I'm not satisfied with the answer. Even if I accept the answer is correct, which I can't because I'm not sure I understand it, I would still be doubtful of the scope of its application. So I'm trying to verify it by applying it to different scenarios.

Goal? I enjoy solving problems I have no any prior knowledge about, so I learn new things. For me it's not about getting an answer, but about understanding it, and talking about it. This is not a homework, it's genuine interest for the purpose of satisfying intellectual hunger and also an entertainment, kind of like solving a crosswords puzzle. Isn't that exactly why you and everyone else is here on this forum?
 
  • #47
The OP was asking about the mathematics of infinite sun-like stars randomly distributed with an average of 10 LY separation. The answer is that every Line Of Sight (LOS) will eventually be blocked by a star. The probability of a star blocking any LY section on the LOS is independent of distance from observer. The calculations for different shells is only confusing the mathematics.
 
  • #48
FactChecker said:
The probability of a star blocking any LY section on the LOS is independent of distance from observer.

How did you arrive to that conclusion? Surely if you walk a straight path across a random mine field you will have a higher chance to step on a mine if the mine field is 100 meters long than if it was 10.
 
  • #49
StrangeCoin said:
What's the next step?
Multiplying the fractions of unoccupied space for each shell.

Can you not see the image I posted?
I can, but a shell that blocks 50% of the solid angle is an impractical approach. Your stars are way too huge and nearby to match your conditions, yet even the star density in our universe. Also, images are a good way to visualize things, but not to replace calculations here.

I would still be doubtful of the scope of its application.
The application: we can see the cosmic microwave background.

How did you arrive to that conclusion? Surely if you walk a straight path across a random mine field you will have a higher chance to step on a mine if the mine field is 100 meters long than if it was 10.
Yes, but for each meter the chance to hit a mine is the same.
 
  • #50
mfb said:
(10*pi*(radius of sun)^2 / (4 pi (10 light years)^2)

10*pi*(radius of sun)^2

Is this circle area multiplied by 10 stars in the first shell? How can this describe density if the number of stars and their total coverage area is not related per some defined field of view area?


4 pi (10 light years)^2

Where did 4pi come from?
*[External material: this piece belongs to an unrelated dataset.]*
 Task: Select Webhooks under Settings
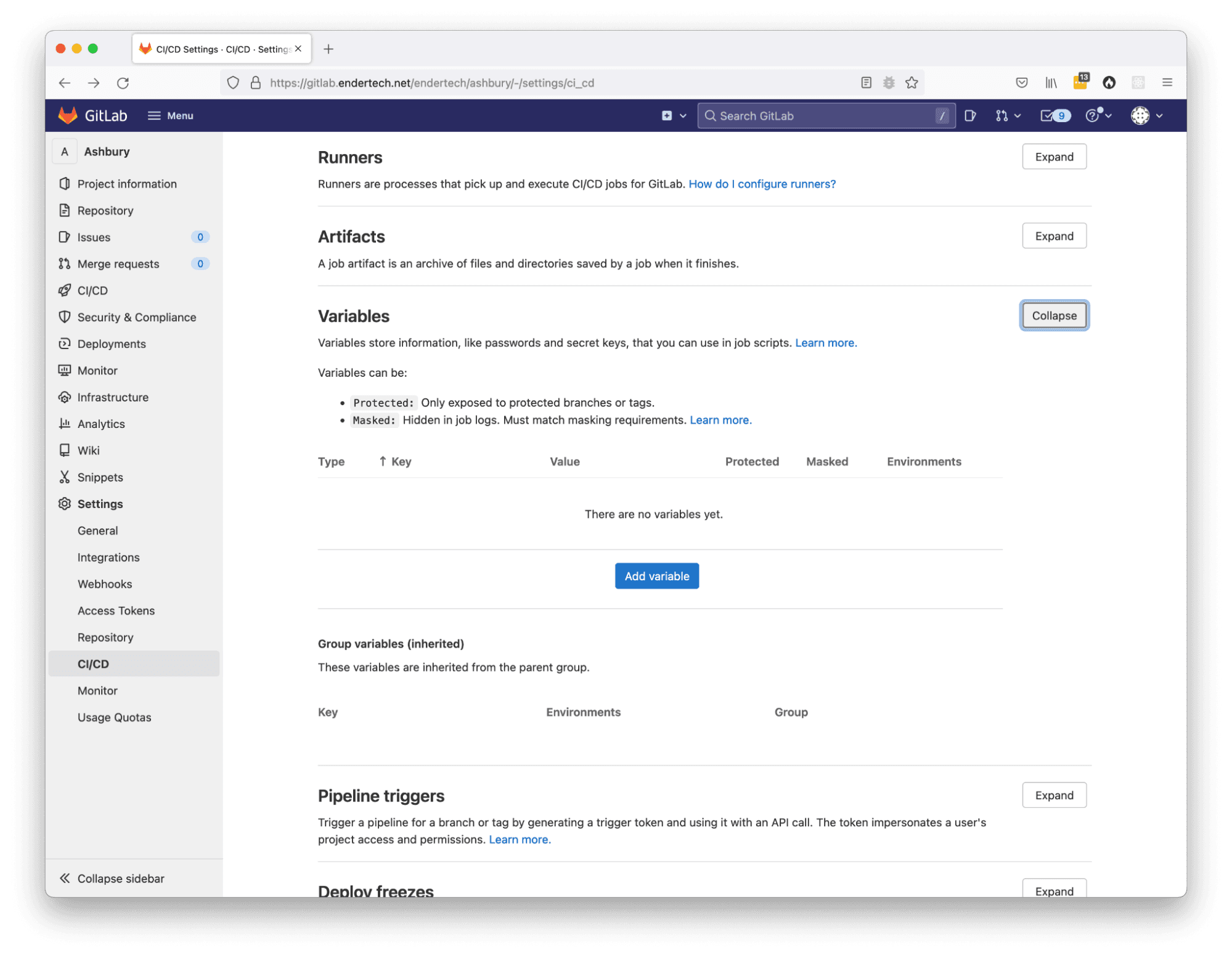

How can this describe density if there is no defined number of stars and their total coverage area per some defined field of view area?


In other words...
olber.jpg


INPUT shell 1:
field of view = 30 degrees
1st shell number of stars = 10
1st shell star radius = sun radius
distance to 1st shell = 10 light years

INPUT shell 2:
field of view = 30 degrees
2nd shell number of stars = 40
2nd shell star radius = sun radius
distance to 2nd shell = 20 light years
----

OUTPUT:
number of stars visible in the 2nd shell = ??

So what I'm saying is that I don't see that equation takes all the necessary input parameters into account.